MathGAP: Out-of-Distribution Evaluation on Problems with Arbitrarily Complex Proofs
Introduction
"MathGAP: Out-of-Distribution Evaluation on Problems with Arbitrarily Complex Proofs" presents an innovative framework designed to rigorously evaluate the arithmetic reasoning capabilities of LLMs beyond their training data. The primary motivation is to address inadequacies in current evaluation methods where evaluation datasets are often contaminated by data seen during training, and benchmarks do not adequately represent problems of varying complexity. This paper introduces MathGAP, an evaluation method that generates math problems with any desired complexity, offering a systematic approach to understanding LLMs' generalization abilities concerning arithmetic proof complexity.
Figure 1: MathGAP framework for arithmetic reasoning, testing LLMs on problems with proofs of arbitrary complexity, with problem and CoT solution annotations generation.
Framework and Methodology
Generating Problems with Proof Trees
MathGAP leverages a formal treatment of math word problems (MWPs) by converting problem semantics into sequences of logical forms, represented as proof trees. These proof trees characterize problem complexity through metrics such as linearity, depth, width, and node ordering. The logical forms relate to predicates that define arithmetic relationships, such as 'comparison' and 'partwhole', allowing a systematic generation of arithmetic problems.
The generation process involves:
- Sampling a proof tree based on specified complexity metrics.
- Mapping logical forms to natural language problems using template-based conversions.
- Creating CoT annotations by translating proof steps into chain-of-thought narratives.
Evaluating LLMs with MathGAP
MathGAP facilitates studies that measure LLMs' generalization by generating test problems that exceed the complexity of training problems.

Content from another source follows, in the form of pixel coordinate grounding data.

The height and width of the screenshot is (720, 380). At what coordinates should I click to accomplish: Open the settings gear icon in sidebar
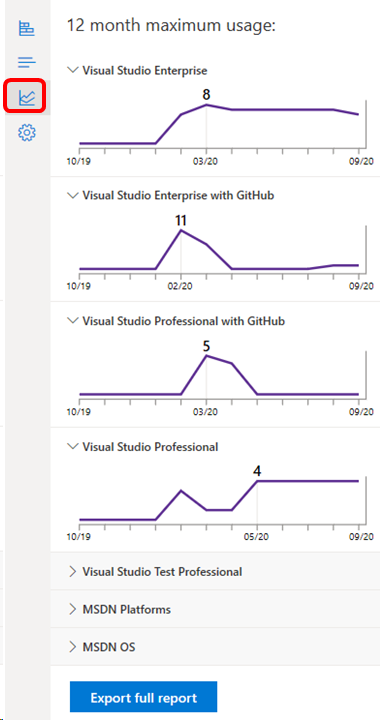tap(27, 133)
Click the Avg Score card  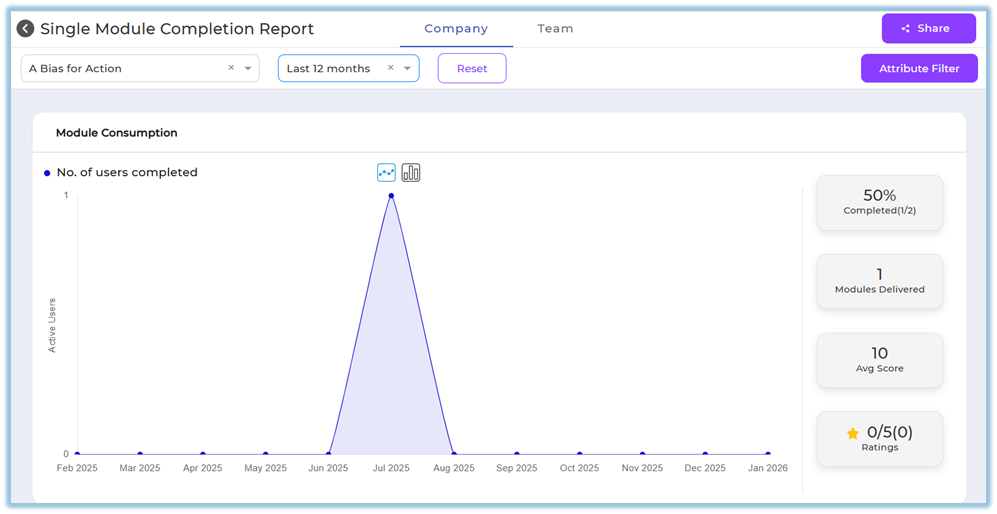(879, 360)
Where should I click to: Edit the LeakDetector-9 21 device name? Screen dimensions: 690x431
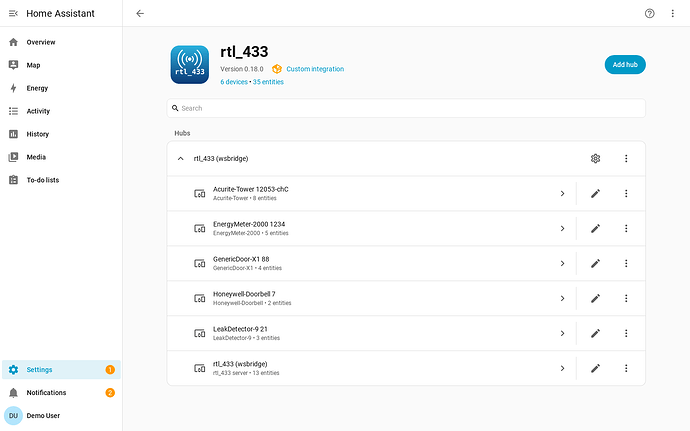[x=595, y=333]
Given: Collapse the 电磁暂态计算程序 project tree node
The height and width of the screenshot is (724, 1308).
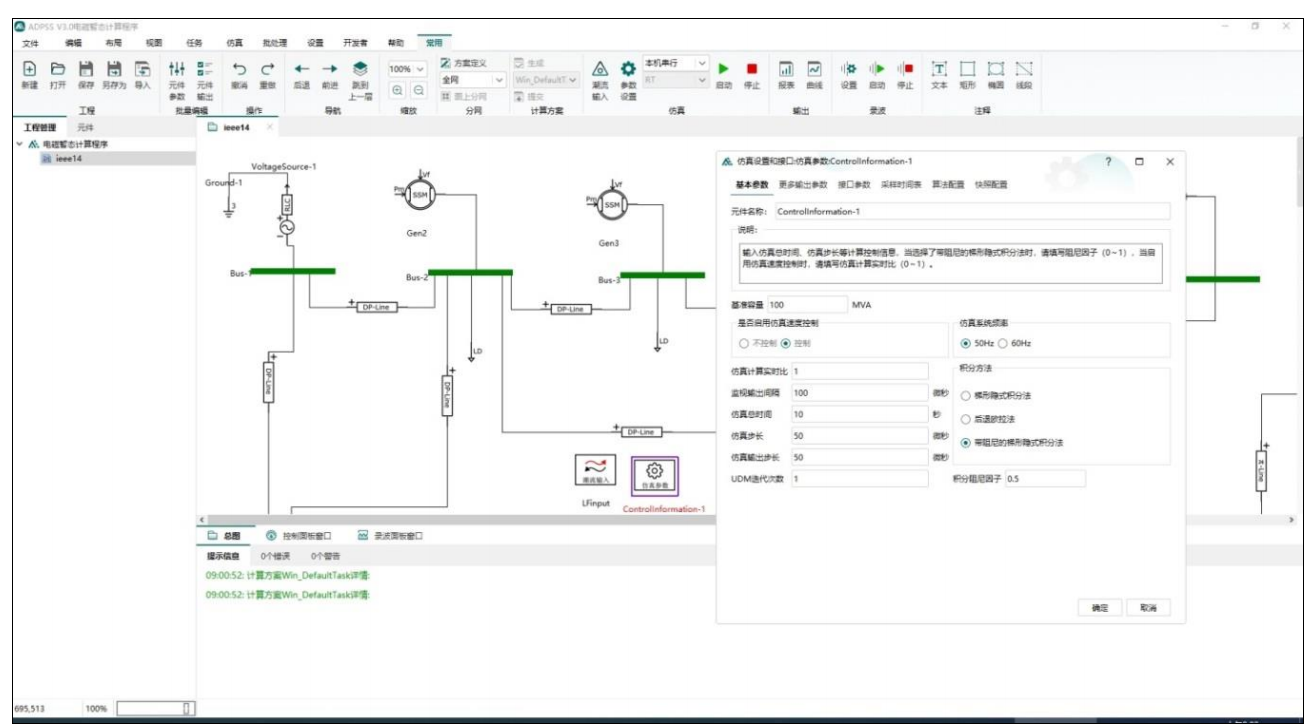Looking at the screenshot, I should click(x=20, y=144).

It evaluates LLM performance across various complexity dimensions, such as proof depth, width, and sentence order permutations. Importantly, it provides a contamination-free setting by ensuring generated test problems are novel relative to training data.
Experimental Results
Generalization Across Complexity Dimensions
Experiments evaluated LLMs on linear depth generalization, width generalization, nonlinear depth generalization, and generalization to permuted sentence orders. A range of models including Mixtral-8x7B, Llama3 variants, and GPT models were tested. Findings indicated:
- Depth and Width: Performances degraded with increased depth/width, particularly pronounced in nonlinear problems where models struggled with deeper proofs.


Figure 2: Accuracies for linear problems with increasing depth, showing consistent performance decline.
Discussion and Future Directions
MathGAP reveals critical insights into the limits of LLMs' arithmetic reasoning capabilities, emphasizing challenges associated with increasing proof complexity and encoding non-canonical orderings. The diverse performances across experiments highlight the nuanced nature of LLM generalization, which cannot be solely attributed to model size or architecture.
Implications for Model Training: The findings suggest the potential of incorporating diverse reasoning examples during training to enhance LLM robustness to complex and varied problem structures.
Future Research: Extending this framework to include more diverse linguistic features and expanding beyond arithmetic to other logical paradigms could provide comprehensive insights into LLM capabilities. Furthermore, addressing linguistic diversity and non-English problem formulations can broaden MathGAP's applicability.
Conclusion
The MathGAP framework offers a novel, rigorous approach to evaluate LLMs' reasoning skills, particularly regarding their ability to handle complex arithmetic proofs. This methodology ensures fair assessment by eliminating data contamination, providing a blueprint for understanding and improving LLMs' generalization capabilities in arithmetic reasoning.